The cast includes Toralv Maurstad, a blond Norwegian actor too elderly to play the young Grieg, Frank Porretta, a young American singer, as his best friend, and Florence Henderson, who is sometimes photographed through what looks like gauze, as his wife. If you ever paused to ask yourself: "How come we've never seen any movies starring Florence Henderson?" Well, the answer to that Zen-worthy riddle can be summarized in just three words: "Song of Norway." Yes, she can sing - but whatever charm and pleasantness she could offer for the sale of cooking oil and denture cream was nowhere to be found here. Robert Morley, Edward G. Robinson and Oscar Homolka also appear - mostly as scenic obstructions.

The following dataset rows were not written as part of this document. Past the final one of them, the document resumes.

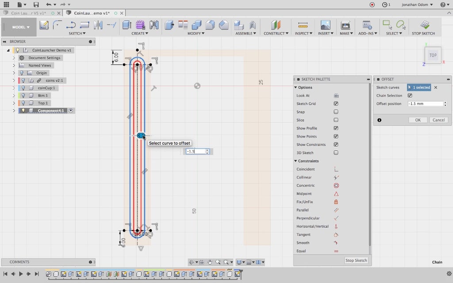Uncheck Chain Selection in Offset dialog
This screenshot has width=453, height=283.
410,96
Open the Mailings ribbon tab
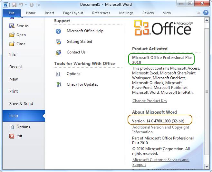The image size is (212, 172). click(126, 13)
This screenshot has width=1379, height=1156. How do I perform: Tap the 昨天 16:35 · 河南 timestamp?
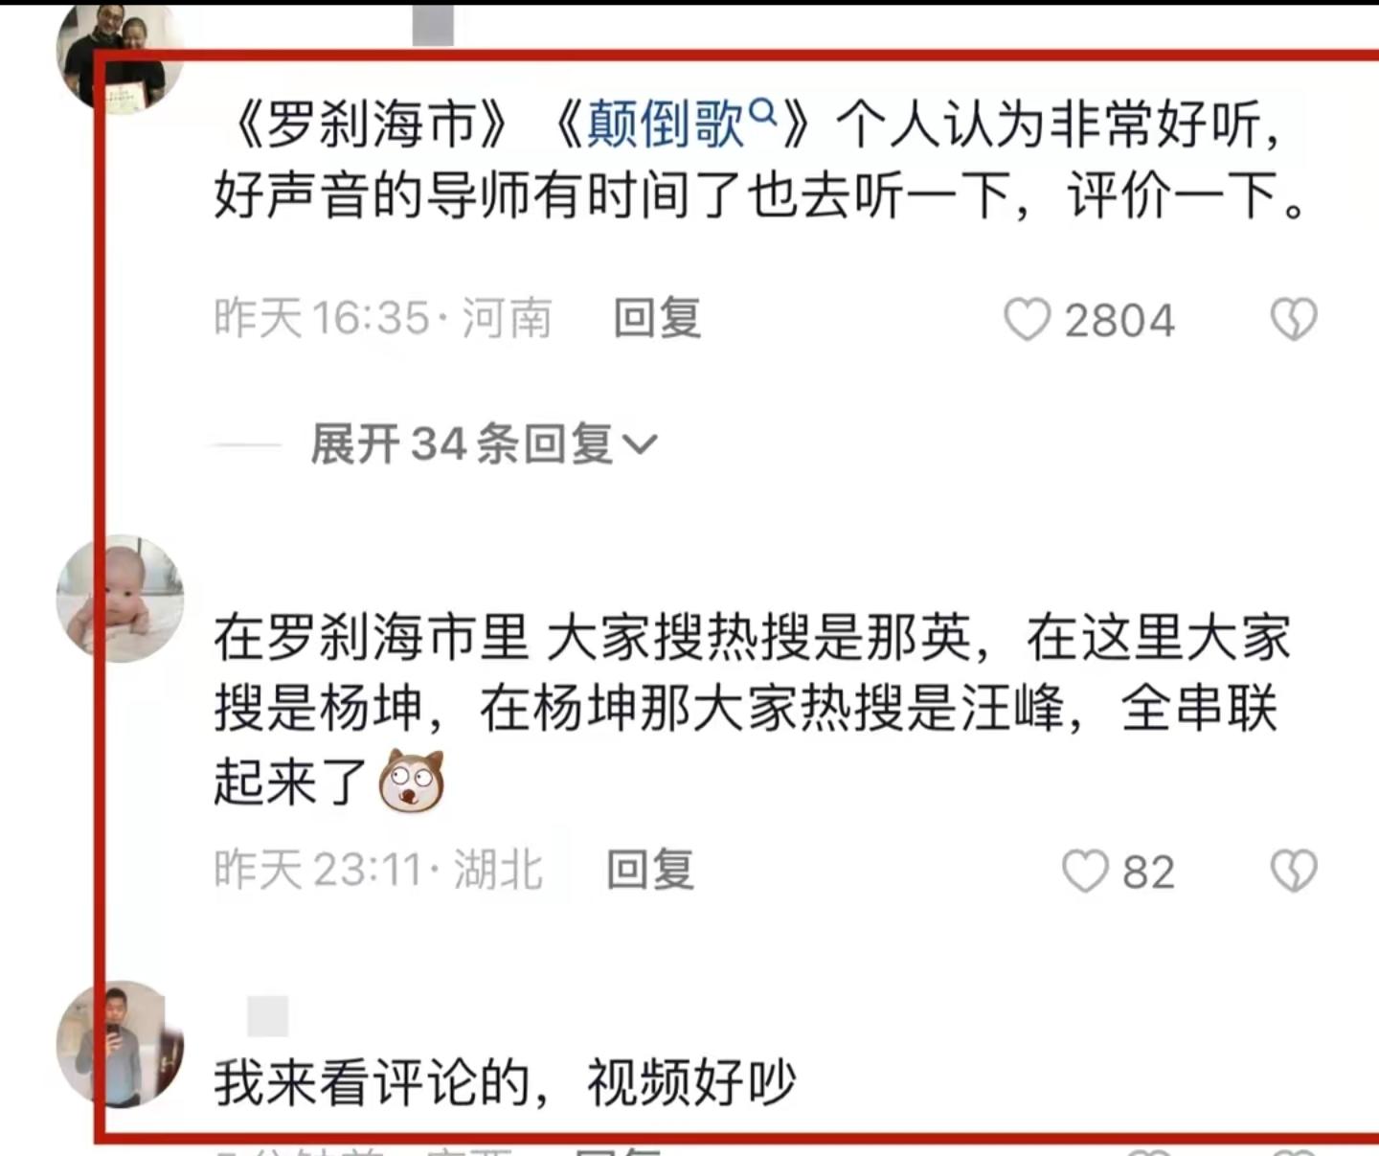point(383,318)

Song of Norway was cruelly attacked by the critics. Pauline Kael's New Yorker barbecue was the most articulate: "The movie is of an unbelievable badness; it brings back clichés you didn't know you knew - they're practically from the unconscious of moviegoers" Life magazine raved: 'Godawful'. The New Yorker wondered whether it had been made by trolls. The Medved Brothers dubbed Florence Henderson, 'the female Peter Frampton for the Geritol generation'. The film's failure was swift but its leading actors suffered the most: Maurstad never made another American movie, Porretta never made another film, and Florence Henderson was never trusted to appear in a movie until her cameo role in 1992's Shakes the Clown. But Song of Norway does have some small rewards -- for critics (who can quote its inane dialogue), and for general audiences (who can feel superior to it). Will there ever be an official dvd release? We can only pray.